+++ Extract

American author, social justice activist and facilitator adrienne maree brown (2017) spells out recognising emergence simply and succinctly in these terms, “The wonder and awe we experience being in the world is often the result of the recognition of how complex systems and patterns arise out of a multiplicity of relatively simple interactions” (p.3).

Potawatomi botanist Robin Kimmerer recounts in her book Braiding Sweetgrass (2013) the moment she first ‘tasted’ the missing language of her people, with the word Puhpowee in a treatise on the traditional uses of fungi by her people by the Anishinaabe ethnobotanist Keewaydinoquay:

In the three syllables of this new word I could see an entire process of close observation in the damp morning woods, the formulation of a theory for which English has no equivalent. The makers of this word understood a world of being, full of unseen energies that animate everything. I’ve cherished it for many years, as a talisman, and longed for the people who gave a name to the life force of mushrooms. The language that holds Puhpowee is one that I wanted to speak. So when I learned that the word for rising, for emergence, belonged to the language of my ancestors, it became a signpost for me. (p. 44)

++++++

# Task list
1. Which people are named in the passage on emergence? List every one.
2. From the passage on emergence, extract the part that opens with the words containing "In the three" and closes with "me. (p. 44)".
3. In the passage on emergence, what word did Robin Kimmerer find in Keewaydinoquay's treatise on the traditional uses of fungi?

+++ Information shown

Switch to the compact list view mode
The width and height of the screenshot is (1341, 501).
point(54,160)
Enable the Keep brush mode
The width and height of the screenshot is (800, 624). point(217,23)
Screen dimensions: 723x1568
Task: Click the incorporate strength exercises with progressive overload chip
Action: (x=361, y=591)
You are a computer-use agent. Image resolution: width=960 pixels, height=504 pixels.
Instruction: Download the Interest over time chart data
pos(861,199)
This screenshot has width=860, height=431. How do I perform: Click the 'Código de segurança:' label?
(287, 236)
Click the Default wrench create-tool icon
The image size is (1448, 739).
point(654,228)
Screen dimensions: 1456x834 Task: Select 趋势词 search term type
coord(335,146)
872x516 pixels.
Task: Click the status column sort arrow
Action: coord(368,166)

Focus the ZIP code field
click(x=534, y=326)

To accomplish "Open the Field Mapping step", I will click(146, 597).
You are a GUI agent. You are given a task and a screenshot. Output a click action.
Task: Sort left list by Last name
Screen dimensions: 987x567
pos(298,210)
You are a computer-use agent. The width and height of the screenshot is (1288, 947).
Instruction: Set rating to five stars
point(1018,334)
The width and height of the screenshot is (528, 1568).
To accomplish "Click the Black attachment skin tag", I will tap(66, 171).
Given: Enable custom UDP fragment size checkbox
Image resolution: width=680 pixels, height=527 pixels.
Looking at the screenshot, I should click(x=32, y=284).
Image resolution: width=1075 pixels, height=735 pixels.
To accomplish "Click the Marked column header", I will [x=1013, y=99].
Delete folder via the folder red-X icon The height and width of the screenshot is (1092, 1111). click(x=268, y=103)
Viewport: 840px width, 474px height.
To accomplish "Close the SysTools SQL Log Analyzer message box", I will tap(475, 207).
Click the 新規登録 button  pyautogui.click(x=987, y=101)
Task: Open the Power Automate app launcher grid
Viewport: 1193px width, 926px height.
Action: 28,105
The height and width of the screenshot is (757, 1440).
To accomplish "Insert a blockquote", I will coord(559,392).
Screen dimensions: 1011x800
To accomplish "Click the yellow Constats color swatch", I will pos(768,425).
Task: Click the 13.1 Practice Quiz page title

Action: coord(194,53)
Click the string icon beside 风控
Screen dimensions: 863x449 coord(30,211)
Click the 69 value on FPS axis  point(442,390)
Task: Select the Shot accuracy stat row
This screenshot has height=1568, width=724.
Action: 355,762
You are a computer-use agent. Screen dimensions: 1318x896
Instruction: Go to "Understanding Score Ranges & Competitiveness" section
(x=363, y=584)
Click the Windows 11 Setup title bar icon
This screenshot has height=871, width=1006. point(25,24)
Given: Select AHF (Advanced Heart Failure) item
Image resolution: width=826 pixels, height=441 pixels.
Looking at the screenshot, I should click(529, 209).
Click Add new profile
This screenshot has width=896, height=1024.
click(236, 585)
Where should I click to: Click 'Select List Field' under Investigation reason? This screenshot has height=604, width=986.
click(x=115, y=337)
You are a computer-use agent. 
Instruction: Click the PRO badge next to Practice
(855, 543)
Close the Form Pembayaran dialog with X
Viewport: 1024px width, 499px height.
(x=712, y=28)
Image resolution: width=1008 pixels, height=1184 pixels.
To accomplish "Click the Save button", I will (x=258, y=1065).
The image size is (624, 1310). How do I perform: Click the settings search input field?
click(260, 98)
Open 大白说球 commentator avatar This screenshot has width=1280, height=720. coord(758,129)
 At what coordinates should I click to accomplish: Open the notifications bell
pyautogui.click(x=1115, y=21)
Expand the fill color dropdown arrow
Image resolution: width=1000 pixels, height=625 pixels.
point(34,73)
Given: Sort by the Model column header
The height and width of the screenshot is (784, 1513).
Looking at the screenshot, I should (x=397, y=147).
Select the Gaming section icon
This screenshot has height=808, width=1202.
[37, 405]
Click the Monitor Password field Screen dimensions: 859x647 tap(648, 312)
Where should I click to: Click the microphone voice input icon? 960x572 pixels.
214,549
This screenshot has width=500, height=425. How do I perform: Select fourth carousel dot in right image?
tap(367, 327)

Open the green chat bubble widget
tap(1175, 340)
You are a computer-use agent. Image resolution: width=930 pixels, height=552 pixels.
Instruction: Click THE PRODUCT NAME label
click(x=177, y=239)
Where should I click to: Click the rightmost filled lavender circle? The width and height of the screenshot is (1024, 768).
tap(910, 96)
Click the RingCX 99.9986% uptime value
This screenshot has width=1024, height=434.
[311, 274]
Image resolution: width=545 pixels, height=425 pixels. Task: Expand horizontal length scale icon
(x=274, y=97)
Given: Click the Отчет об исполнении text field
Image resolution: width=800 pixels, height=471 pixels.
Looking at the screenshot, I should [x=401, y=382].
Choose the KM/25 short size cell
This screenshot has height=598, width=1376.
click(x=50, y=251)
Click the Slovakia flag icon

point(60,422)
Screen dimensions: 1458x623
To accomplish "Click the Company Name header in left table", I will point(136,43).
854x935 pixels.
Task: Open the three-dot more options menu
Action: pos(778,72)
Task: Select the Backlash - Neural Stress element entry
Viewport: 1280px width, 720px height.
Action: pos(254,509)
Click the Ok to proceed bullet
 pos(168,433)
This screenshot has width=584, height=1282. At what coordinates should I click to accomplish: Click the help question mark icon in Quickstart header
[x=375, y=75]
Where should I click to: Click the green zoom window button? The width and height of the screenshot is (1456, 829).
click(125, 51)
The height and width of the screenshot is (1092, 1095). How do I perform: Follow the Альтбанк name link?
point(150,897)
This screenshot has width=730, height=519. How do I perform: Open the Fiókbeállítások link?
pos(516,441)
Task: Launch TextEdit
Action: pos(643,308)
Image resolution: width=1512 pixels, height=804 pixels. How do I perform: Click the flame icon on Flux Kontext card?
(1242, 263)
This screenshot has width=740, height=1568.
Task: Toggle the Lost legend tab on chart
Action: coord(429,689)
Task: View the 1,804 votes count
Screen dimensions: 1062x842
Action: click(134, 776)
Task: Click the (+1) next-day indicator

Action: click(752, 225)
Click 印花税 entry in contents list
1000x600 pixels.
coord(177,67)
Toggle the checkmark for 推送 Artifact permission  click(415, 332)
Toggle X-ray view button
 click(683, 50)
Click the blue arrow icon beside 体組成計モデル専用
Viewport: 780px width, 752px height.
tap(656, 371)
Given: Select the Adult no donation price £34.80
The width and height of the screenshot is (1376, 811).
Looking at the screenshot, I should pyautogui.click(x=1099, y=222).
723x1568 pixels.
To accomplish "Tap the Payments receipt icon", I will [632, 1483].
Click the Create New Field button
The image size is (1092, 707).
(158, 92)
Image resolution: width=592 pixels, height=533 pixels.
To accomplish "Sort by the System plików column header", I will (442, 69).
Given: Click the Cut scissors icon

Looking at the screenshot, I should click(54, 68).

++++++

# Solutions by task
1.
adrienne maree brown
Robin Kimmerer
Keewaydinoquay

2.
In the three syllables of this new word I could see an entire process of close observation in the damp morning woods, the formulation of a theory for which English has no equivalent. The makers of this word understood a world of being, full of unseen energies that animate everything. I’ve cherished it for many years, as a talisman, and longed for the people who gave a name to the life force of mushrooms. The language that holds Puhpowee is one that I wanted to speak. So when I learned that the word for rising, for emergence, belonged to the language of my ancestors, it became a signpost for me. (p. 44)

3. Puhpowee